IT asset management and ITIL 4’s guiding principles
Blog posted by: Charlie Miles – Principal Consultant, Pink Elephant, 06 September 2021.
Traditionally, IT asset management has not received the focus it should.
That’s changed with the Covid-19 pandemic, which has elevated its importance within service management.
And why is it important? Just as a healthy human body relies on having core strength, asset management does the same job in service management.
The initial response to the pandemic from organizations was to increase the productivity of their people working from home. That meant a combination of structured IT asset distribution and, in some cases, throwing assets anywhere.
Today, those IT assets are still out there with varying levels of control in a remote working environment that may extend beyond the pandemic.
Organizations pursuing hybrid, office/remote working models need to think about controlling their assets, monitoring activity, and validating how those assets are used (for example, what software is installed).
The wider effect on organizations
In response to Covid-19, IT leaders developed the ability to be agile in their decisions, realizing there was really no alternative (which is one good thing to come out of the pandemic).
This is most evident with proliferation of collaborative tools such as Zoom, Teams, Google Meet, and virtual whiteboards. Previously, these were viewed as luxuries, not necessities, even in global organizations that use video teleconferencing or even fly people around the world to work together.
However, having many tools causes confusion about which is best to use and how to provide the right IT support. And this also has a downstream effect on asset management, particularly managing software licences.

(Saved entries)
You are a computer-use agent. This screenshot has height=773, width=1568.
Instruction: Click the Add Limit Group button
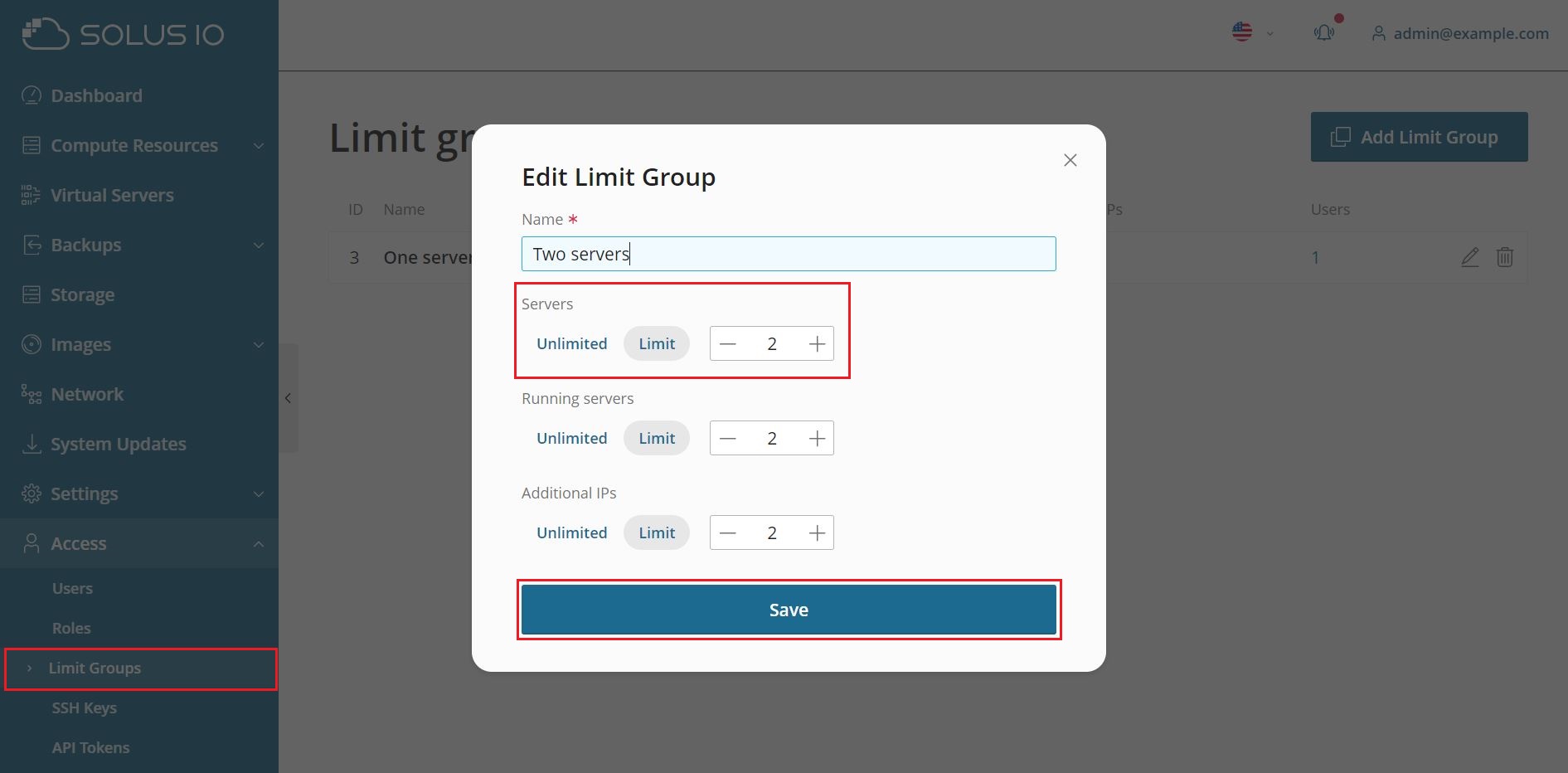click(x=1419, y=137)
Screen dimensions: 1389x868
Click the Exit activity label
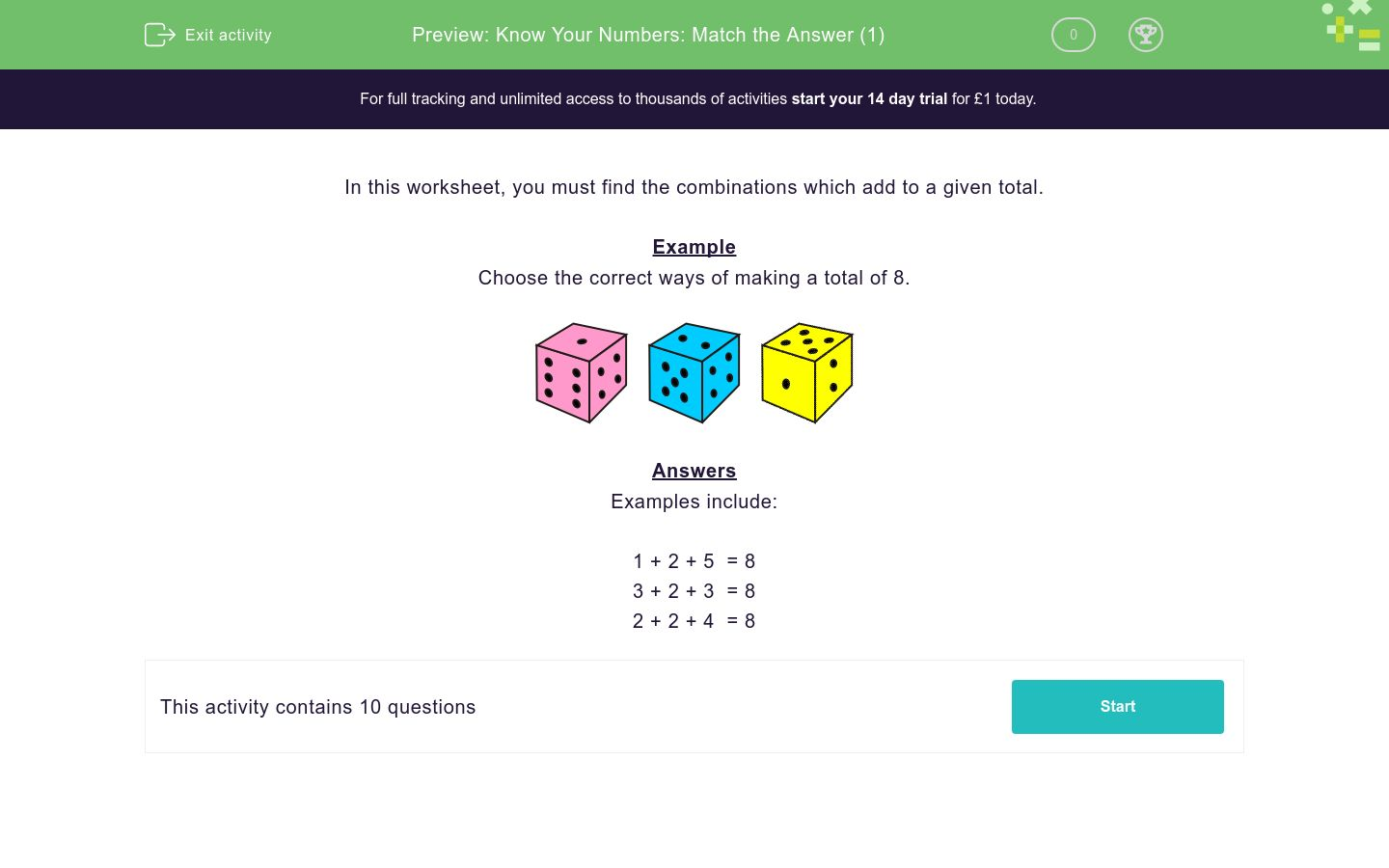coord(228,35)
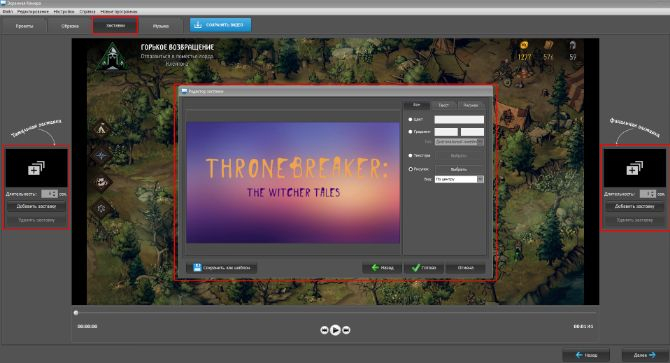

[TASKS FOR THIS EXERCISE]
**1)** Reproduce word for word the part of the blog post on IT asset management between "IT asset management and" and "within service management.", inclusive.
**2)** Write the next part of the blog post on IT asset management, starting after its final sentence.
None of the entries are needed.

[TASK-BY-TASK RESULTS]
**1)**
IT asset management and ITIL 4’s guiding principles
Blog posted by: Charlie Miles – Principal Consultant, Pink Elephant, 06 September 2021.
Traditionally, IT asset management has not received the focus it should.
That’s changed with the Covid-19 pandemic, which has elevated its importance within service management.

**2)**
Another side effect is the rationalization of existing assets. In one US city government example, the organization standardized digital collaboration tools to reduce the overhead of its legacy, traditional communications technology.
Organizations must plan now for the future to introduce policies around using assets, distribution, care, security, user support and other controls for a remote/hybrid working world.
Asset management and ITIL 4
For organizations distributing new and recovering old assets, I think there’s a golden opportunity to get rid of the “that’s the way we’ve always done it” approach and capitalize on the value stream elements of ITIL® 4.
This means truly understanding the value of applying ITIL 4’s guiding principles, particularly, focusing on value and keeping it simple and practical. And by optimizing value streams, service managers will be able to automate more – such as remote monitoring and support.
Recognizing the need to quickly get employees productive at home, one organization eliminated time-consuming approvals (temporarily) for laptops and established an appointment based ‘curb-side’ deployment to eliminate the costs and delays of shipping them to hundreds of employees.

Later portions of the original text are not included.